** Reading passage follows **
Home Bulletin Board contest Media Kit Booksellers FAQs Contact Site


are taken from books I myself love, and heartily recommend you should read. Every month readers can post comments below the current review – it’s my own Book Club! Please feel free to join in and do check the archives!
~ Eloisa

 

 

Loving a Lost Lord by Mary Jo Putney

Mary Jo Putney is a brilliant, original writer. She doesn’t stick to the beaten track, rehashing the clichéd plots that we’ve all heard a millions times before. Instead, she tackles the hard stuff of life – alcoholism, spousal abuse, prejudice – all those things that ignorant readers of Literature think you can’t find in a romance novel. When I encounter one of those skeptics, the ones who think that romances are nothing more than bedroom farces, I hand them Mary Jo’s The Rake or The Spiral Path.

I was so delighted to find she was writing a new historical series! Loving a Lost Lord is absolutely wonderful. It is the first in a series about English lords who all grew up at the same boarding house due to their reckless, unconventional ways. Perfect! I love them already.

But while the premise is terrific, this book goes far beyond the promise of a rakish hero. Adam, Duke of Ashton, was torn away from India as a child, and brought to England to train for his position as duke. Now, years later, he’s become the perfect duke – until he loses his memory in an accident and wakes up in a strange house.

That house belongs to Miss Mariah Clarke, a young lady in desperate need of a husband. So when Adam wakes up, she promptly tells him that they’re married. The rest of the novel is enchanting and incredibly romantic. Adam is torn between his first culture, that of India, and his second, that of England. Never truly at home anywhere, it isn’t until Mariah begins unfolding the complexities of his personality that he is able to find peace in himself.

But once his memory is recovered it turns out he’s engaged to a proper young lady. And Mariah takes a look at the grand ducal mansion and realizes that she’s not duchess material.

They have to fight, not only to be together, but to bring Adam’s worlds into balance - and they win when Adam realizes that “he felt as if he had come home for the first time in his life.”

This novel will leave you with a lump in your throat and a smile on your face. It’s utterly wonderful and not to be missed!

~buy this book~

 

It Had To Be You by Susan Elizabeth Phillips

 

I’m always being asked which novel is my favorite. For goodness’ sake, people, that’s like asking me which of my two children is my favorite! The only possible answer is: the book that isn’t whining at me at the moment – i.e., any novel that’s out of my computer, out of copyedits, out of proofs, and safely on the shelves. I have huge fondness for all my printed heroes and heroines. I miss them, especially the heroines. By the time a book is finished, each of my heroines has become my girlfriend. She talks to me in the middle of the night. She says all the snappy, funny things that I would like to say but never remember in time. She tames her husbands! OK, enough said there.

It’s a lot easier to say which book written by someone else is my favorite. It Had to Be You is my hands-down favorite of Susan Elizabeth Phillips’s books. I adore this novel, from the moment it opens (when Phoebe Somerville’s poodle pees on her father’s coffin) to the moment it closes (when Phoebe realizes that she’s just engaged in an intimate act squarely on the 50-yard line of a huge Sports Dome).
** End of Reading passage **
** Data section follows **
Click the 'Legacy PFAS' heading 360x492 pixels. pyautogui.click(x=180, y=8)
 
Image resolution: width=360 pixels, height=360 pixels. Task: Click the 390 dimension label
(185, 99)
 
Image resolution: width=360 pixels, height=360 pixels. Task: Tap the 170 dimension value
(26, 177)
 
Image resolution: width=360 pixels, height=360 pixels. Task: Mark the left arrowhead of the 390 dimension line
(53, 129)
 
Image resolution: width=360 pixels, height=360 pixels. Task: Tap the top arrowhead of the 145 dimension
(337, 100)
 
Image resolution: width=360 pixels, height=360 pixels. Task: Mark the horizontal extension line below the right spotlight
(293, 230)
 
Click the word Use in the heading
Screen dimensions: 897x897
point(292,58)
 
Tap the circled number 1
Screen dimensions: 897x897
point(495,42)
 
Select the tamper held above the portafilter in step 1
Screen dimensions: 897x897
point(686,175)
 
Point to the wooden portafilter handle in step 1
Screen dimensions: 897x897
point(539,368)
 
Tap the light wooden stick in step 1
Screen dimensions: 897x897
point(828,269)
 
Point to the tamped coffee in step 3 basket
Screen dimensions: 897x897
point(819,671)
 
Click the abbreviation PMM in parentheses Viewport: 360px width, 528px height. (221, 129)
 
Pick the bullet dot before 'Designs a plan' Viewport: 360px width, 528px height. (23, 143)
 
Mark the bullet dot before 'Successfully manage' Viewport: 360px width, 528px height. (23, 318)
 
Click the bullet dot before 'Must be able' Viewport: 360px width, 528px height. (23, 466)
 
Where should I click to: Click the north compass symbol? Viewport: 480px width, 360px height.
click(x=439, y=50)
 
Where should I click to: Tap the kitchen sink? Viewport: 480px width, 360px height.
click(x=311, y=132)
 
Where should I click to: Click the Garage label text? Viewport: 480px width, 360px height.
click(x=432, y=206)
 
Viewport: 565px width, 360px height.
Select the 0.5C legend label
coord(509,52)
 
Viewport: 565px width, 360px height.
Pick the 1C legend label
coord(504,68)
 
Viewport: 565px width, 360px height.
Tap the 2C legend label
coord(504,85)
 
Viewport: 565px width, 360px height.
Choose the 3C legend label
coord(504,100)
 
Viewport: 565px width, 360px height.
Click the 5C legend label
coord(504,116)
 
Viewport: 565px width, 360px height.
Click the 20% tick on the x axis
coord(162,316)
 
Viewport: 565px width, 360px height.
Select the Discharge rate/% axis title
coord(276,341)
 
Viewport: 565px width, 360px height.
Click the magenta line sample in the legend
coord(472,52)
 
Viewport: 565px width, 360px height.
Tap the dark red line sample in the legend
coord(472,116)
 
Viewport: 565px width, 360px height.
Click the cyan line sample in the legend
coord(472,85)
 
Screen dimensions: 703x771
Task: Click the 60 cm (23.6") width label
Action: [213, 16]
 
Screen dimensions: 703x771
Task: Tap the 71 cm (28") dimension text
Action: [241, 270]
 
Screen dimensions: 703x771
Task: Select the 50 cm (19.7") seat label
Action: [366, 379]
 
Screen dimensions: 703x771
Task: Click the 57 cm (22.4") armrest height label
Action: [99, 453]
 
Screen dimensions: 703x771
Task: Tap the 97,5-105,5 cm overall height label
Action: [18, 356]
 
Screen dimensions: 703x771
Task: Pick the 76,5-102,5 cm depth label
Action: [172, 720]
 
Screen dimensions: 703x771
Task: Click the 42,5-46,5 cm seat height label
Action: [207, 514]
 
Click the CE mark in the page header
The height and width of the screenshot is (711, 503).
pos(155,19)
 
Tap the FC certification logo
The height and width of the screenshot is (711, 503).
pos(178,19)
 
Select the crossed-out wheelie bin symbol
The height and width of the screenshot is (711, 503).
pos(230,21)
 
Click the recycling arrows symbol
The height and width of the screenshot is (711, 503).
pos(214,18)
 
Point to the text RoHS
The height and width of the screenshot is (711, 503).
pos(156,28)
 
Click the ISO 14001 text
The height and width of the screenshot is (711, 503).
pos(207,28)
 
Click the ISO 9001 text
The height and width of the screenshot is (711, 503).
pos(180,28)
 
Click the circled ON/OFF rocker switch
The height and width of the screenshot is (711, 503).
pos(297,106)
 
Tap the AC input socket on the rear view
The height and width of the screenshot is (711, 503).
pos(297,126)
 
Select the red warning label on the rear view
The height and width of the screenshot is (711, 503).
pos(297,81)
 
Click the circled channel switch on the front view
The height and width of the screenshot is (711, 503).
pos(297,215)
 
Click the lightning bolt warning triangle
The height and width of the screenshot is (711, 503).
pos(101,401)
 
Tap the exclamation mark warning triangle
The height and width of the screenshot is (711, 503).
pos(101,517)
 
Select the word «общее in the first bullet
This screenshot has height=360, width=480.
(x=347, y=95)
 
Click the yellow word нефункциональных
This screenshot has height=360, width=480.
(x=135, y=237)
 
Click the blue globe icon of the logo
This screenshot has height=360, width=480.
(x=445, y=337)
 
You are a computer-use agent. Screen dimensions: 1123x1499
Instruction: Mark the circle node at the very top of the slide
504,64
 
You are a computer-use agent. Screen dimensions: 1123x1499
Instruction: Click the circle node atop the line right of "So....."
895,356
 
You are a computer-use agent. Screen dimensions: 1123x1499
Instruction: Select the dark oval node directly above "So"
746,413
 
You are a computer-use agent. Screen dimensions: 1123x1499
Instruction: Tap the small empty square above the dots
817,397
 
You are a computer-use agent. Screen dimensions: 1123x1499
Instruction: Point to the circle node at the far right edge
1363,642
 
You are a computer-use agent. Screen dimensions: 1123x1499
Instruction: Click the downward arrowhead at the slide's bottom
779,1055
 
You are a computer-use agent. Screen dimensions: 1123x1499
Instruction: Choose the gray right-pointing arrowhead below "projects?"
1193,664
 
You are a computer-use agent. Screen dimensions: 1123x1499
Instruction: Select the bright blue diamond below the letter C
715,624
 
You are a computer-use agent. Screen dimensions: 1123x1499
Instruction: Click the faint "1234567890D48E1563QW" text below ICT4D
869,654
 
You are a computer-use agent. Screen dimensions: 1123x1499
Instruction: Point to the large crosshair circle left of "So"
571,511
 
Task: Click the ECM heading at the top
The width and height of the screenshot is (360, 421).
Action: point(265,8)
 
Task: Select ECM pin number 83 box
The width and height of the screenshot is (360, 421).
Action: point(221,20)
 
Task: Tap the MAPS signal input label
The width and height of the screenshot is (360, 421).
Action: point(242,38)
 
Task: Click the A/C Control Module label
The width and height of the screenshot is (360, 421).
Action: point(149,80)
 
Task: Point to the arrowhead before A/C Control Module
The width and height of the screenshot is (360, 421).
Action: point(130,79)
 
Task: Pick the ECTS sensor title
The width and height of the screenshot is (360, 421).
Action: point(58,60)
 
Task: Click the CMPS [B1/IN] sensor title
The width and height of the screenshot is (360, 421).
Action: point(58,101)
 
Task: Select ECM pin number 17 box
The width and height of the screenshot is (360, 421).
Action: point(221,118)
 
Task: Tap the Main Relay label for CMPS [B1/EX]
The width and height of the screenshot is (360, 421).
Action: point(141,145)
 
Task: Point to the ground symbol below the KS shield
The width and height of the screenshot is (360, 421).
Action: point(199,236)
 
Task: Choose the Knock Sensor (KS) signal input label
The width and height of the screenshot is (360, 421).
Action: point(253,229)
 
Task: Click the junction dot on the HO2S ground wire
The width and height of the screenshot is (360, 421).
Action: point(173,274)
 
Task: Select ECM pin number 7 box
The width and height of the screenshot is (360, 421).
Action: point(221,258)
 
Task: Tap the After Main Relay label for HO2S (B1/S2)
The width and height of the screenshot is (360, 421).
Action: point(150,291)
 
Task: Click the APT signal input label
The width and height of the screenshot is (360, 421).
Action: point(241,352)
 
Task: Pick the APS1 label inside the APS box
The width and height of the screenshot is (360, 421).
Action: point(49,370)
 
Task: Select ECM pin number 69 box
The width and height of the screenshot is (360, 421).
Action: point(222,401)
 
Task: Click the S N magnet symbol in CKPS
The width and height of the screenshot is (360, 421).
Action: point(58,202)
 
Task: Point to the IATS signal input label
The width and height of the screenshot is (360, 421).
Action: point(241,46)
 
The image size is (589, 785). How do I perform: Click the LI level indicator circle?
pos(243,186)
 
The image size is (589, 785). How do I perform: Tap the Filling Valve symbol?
** End of Data section **
[Description of the task]:
Copy from the book reviews word for word, beginning at the words "Loving a Lost Lord by" and stopping after "The Spiral Path.".

[Answer section]:
Loving a Lost Lord by Mary Jo Putney

Mary Jo Putney is a brilliant, original writer. She doesn’t stick to the beaten track, rehashing the clichéd plots that we’ve all heard a millions times before. Instead, she tackles the hard stuff of life – alcoholism, spousal abuse, prejudice – all those things that ignorant readers of Literature think you can’t find in a romance novel. When I encounter one of those skeptics, the ones who think that romances are nothing more than bedroom farces, I hand them Mary Jo’s The Rake or The Spiral Path.